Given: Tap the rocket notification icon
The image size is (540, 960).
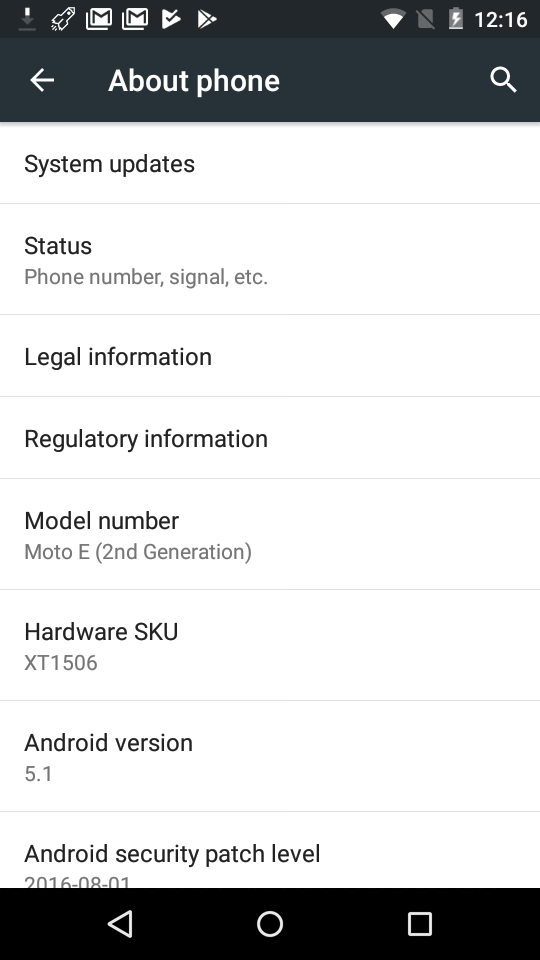Looking at the screenshot, I should (62, 19).
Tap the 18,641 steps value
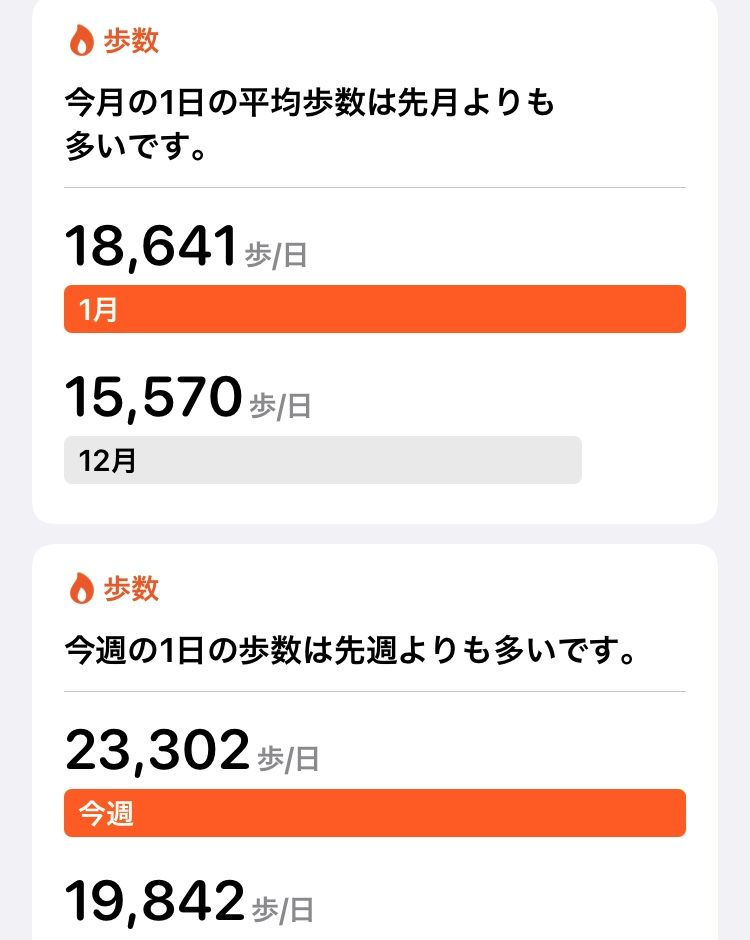 click(151, 246)
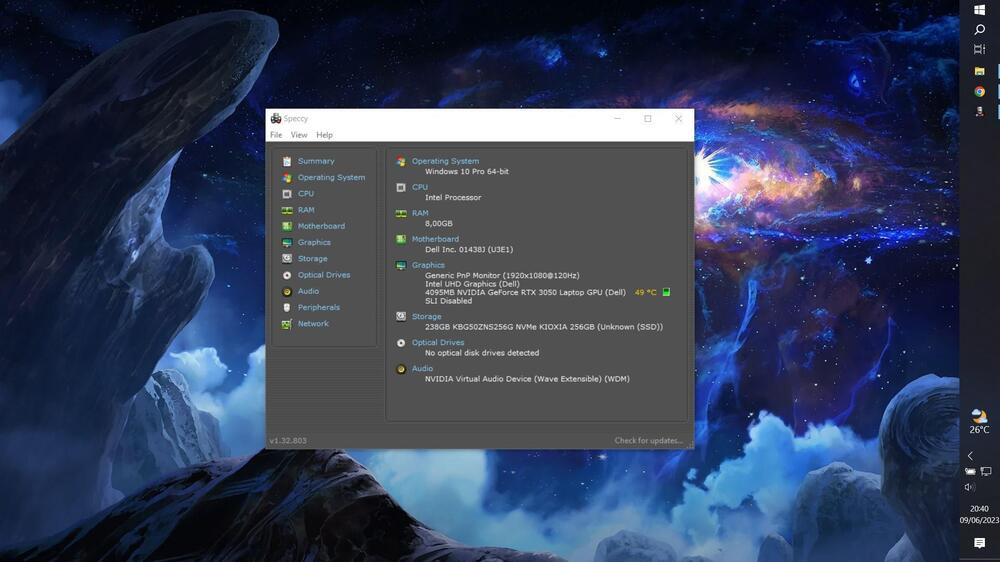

What this task involves ::
Each line above should be written out again exactly, and no picture should appear in the copy.

Task solution ::
Given: Tap the rocket notification icon
The image size is (540, 960).
Looking at the screenshot, I should (62, 19).
Tap the 18,641 steps value
 click(151, 246)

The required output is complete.